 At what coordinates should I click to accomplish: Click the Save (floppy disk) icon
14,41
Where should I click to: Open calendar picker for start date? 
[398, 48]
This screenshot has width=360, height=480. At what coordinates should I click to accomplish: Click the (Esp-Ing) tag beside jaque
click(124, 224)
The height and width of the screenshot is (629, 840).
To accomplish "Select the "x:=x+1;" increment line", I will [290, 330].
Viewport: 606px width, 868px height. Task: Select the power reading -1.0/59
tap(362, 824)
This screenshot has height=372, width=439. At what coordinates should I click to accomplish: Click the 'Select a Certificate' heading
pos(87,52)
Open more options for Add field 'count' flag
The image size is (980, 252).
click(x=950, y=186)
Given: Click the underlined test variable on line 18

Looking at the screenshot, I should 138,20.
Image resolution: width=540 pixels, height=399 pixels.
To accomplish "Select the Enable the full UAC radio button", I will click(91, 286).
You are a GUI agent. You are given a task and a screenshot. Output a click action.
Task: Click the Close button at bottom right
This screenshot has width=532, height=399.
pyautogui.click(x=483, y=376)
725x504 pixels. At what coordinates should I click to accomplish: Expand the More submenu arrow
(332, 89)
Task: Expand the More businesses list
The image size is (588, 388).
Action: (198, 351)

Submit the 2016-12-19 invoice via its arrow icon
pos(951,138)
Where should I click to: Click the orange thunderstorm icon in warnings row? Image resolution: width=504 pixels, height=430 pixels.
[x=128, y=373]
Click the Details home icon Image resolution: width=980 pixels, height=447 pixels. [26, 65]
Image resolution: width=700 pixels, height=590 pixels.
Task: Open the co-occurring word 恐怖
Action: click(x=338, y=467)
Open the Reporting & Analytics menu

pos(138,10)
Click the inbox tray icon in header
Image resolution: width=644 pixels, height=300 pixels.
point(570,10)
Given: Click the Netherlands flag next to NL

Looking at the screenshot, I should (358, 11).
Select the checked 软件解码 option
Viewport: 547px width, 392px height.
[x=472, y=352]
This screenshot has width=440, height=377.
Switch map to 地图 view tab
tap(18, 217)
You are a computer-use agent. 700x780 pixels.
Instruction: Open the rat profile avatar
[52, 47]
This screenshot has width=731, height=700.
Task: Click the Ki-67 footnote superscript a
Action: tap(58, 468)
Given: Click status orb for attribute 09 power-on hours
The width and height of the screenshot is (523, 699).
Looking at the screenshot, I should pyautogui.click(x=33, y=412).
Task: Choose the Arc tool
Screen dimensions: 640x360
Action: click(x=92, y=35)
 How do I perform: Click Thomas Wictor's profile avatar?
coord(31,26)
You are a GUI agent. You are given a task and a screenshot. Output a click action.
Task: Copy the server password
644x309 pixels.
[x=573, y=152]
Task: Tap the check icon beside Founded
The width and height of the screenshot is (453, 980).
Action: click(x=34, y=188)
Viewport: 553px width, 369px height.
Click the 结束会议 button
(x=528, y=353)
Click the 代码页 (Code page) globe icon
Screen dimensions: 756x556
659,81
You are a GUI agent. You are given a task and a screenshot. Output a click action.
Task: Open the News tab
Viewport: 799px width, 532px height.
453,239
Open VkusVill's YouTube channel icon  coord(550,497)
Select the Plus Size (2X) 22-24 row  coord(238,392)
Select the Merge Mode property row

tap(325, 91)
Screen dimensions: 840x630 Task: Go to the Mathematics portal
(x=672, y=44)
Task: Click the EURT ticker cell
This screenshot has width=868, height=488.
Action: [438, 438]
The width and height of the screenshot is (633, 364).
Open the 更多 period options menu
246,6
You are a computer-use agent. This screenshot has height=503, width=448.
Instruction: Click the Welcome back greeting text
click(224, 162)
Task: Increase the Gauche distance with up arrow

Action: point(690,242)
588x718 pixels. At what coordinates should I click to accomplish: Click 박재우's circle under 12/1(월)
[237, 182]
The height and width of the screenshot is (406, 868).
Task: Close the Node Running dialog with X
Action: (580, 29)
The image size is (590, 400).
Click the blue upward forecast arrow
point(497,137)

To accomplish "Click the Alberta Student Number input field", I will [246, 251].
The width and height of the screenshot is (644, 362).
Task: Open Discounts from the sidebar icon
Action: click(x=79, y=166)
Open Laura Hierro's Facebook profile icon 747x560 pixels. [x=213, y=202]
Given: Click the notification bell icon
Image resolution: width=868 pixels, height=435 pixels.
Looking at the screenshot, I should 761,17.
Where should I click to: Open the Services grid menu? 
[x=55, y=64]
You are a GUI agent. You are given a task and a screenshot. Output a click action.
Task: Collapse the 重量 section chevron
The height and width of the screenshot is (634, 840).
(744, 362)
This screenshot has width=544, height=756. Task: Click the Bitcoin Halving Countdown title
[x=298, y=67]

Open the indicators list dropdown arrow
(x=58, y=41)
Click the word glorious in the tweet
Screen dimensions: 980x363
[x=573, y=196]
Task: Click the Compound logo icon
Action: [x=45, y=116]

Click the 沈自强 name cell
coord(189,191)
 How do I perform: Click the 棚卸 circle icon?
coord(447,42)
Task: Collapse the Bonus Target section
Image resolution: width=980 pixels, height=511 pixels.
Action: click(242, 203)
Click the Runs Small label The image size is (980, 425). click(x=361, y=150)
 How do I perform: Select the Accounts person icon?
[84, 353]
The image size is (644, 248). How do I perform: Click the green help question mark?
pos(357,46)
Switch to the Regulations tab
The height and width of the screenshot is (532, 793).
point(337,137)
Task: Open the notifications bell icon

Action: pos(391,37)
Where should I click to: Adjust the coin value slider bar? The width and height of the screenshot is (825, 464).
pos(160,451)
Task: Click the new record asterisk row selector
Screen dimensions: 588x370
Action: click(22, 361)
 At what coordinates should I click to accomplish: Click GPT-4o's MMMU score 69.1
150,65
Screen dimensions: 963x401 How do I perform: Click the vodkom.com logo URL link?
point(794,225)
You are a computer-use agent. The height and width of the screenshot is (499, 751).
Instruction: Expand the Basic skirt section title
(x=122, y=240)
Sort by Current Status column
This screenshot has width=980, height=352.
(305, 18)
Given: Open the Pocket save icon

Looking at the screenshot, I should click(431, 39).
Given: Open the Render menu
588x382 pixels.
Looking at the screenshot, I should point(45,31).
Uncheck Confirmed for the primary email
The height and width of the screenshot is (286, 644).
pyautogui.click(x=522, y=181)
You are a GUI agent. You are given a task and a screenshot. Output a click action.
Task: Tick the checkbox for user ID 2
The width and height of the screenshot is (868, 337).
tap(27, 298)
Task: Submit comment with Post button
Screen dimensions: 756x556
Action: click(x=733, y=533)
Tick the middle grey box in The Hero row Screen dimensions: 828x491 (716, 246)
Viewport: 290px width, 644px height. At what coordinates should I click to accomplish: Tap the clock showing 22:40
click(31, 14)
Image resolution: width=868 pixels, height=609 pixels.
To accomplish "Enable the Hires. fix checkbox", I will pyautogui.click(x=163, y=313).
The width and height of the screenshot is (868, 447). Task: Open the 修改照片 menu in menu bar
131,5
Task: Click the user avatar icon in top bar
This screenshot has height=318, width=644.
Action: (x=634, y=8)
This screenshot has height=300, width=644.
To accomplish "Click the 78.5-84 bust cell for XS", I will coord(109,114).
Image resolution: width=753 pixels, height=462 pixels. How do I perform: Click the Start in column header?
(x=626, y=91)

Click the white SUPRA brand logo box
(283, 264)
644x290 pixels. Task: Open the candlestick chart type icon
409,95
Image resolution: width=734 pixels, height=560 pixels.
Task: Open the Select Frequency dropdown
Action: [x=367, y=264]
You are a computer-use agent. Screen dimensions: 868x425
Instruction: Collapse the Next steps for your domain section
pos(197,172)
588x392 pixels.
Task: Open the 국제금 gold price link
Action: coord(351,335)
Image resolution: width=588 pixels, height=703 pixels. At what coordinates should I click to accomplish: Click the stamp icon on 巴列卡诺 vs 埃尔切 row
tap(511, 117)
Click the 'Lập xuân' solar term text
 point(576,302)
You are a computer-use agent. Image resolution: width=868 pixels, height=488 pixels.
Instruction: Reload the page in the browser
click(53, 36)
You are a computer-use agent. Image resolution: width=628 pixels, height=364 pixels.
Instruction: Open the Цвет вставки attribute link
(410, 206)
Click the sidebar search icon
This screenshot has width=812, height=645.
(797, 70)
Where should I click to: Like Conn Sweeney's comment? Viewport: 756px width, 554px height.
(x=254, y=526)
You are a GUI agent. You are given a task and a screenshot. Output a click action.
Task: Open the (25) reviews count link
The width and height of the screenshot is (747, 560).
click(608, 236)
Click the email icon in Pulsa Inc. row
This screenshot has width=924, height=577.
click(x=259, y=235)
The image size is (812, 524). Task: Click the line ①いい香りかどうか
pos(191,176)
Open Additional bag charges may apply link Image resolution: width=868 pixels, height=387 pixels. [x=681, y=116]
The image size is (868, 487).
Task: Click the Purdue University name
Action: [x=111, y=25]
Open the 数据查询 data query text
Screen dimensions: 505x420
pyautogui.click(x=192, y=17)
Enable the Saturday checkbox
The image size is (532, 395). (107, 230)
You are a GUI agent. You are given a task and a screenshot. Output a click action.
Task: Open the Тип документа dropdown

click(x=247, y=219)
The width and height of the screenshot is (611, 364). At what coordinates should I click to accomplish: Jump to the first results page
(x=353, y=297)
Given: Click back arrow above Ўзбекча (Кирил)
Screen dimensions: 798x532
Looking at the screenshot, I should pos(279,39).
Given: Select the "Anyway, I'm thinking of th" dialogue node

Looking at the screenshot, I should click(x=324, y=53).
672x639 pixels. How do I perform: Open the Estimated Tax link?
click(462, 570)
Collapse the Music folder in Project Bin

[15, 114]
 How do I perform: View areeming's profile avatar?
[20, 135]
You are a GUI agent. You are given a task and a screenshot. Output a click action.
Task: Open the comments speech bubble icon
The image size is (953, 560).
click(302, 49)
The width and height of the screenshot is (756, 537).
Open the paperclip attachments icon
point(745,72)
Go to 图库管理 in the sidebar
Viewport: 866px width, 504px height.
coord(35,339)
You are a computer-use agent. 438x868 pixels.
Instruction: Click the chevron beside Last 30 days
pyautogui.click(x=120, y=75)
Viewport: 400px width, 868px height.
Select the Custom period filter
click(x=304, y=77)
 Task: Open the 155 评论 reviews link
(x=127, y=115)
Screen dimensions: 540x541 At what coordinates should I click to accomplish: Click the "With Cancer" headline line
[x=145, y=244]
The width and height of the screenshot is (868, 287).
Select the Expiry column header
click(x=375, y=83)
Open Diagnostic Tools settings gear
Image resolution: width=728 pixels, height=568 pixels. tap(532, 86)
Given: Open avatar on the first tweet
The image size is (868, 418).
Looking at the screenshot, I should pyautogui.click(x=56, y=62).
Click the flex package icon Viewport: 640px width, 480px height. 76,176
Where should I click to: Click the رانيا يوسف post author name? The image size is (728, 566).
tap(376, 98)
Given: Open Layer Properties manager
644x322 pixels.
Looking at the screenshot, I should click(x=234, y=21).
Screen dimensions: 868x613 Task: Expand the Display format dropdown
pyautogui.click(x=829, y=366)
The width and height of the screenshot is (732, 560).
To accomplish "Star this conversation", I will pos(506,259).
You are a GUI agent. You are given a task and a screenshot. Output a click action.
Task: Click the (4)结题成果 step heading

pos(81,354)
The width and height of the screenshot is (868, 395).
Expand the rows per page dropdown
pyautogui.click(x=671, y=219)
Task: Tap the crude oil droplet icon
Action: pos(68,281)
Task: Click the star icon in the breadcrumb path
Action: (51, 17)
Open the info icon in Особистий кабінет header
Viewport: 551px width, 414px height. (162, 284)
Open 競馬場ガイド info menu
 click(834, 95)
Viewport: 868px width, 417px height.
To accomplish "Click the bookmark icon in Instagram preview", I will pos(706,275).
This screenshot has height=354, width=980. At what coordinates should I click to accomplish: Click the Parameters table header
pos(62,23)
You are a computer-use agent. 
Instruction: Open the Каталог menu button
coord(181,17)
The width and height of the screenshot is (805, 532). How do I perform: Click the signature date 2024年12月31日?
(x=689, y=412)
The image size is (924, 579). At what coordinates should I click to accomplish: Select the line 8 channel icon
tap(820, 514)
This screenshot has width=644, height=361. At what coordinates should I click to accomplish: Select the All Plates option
——
:: PROBLEM STATEMENT ::
Where the line holding "Task: Increase the" appears in the listing above, start reproducing exactly, and end with the line holding "Click the Runs".

:: ANSWER SPACE ::
Task: Increase the Gauche distance with up arrow

Action: point(690,242)
588x718 pixels. At what coordinates should I click to accomplish: Click 박재우's circle under 12/1(월)
[237, 182]
The height and width of the screenshot is (406, 868).
Task: Close the Node Running dialog with X
Action: (580, 29)
The image size is (590, 400).
Click the blue upward forecast arrow
point(497,137)

To accomplish "Click the Alberta Student Number input field", I will [246, 251].
The width and height of the screenshot is (644, 362).
Task: Open Discounts from the sidebar icon
Action: click(x=79, y=166)
Open Laura Hierro's Facebook profile icon 747x560 pixels. [x=213, y=202]
Given: Click the notification bell icon
Image resolution: width=868 pixels, height=435 pixels.
Looking at the screenshot, I should 761,17.
Where should I click to: Open the Services grid menu? 
[x=55, y=64]
You are a GUI agent. You are given a task and a screenshot. Output a click action.
Task: Collapse the 重量 section chevron
The height and width of the screenshot is (634, 840).
(744, 362)
This screenshot has width=544, height=756. Task: Click the Bitcoin Halving Countdown title
[x=298, y=67]

Open the indicators list dropdown arrow
(x=58, y=41)
Click the word glorious in the tweet
Screen dimensions: 980x363
[x=573, y=196]
Task: Click the Compound logo icon
Action: [x=45, y=116]

Click the 沈自强 name cell
coord(189,191)
 How do I perform: Click the 棚卸 circle icon?
coord(447,42)
Task: Collapse the Bonus Target section
Image resolution: width=980 pixels, height=511 pixels.
Action: click(242, 203)
Click the Runs Small label The image size is (980, 425). click(x=361, y=150)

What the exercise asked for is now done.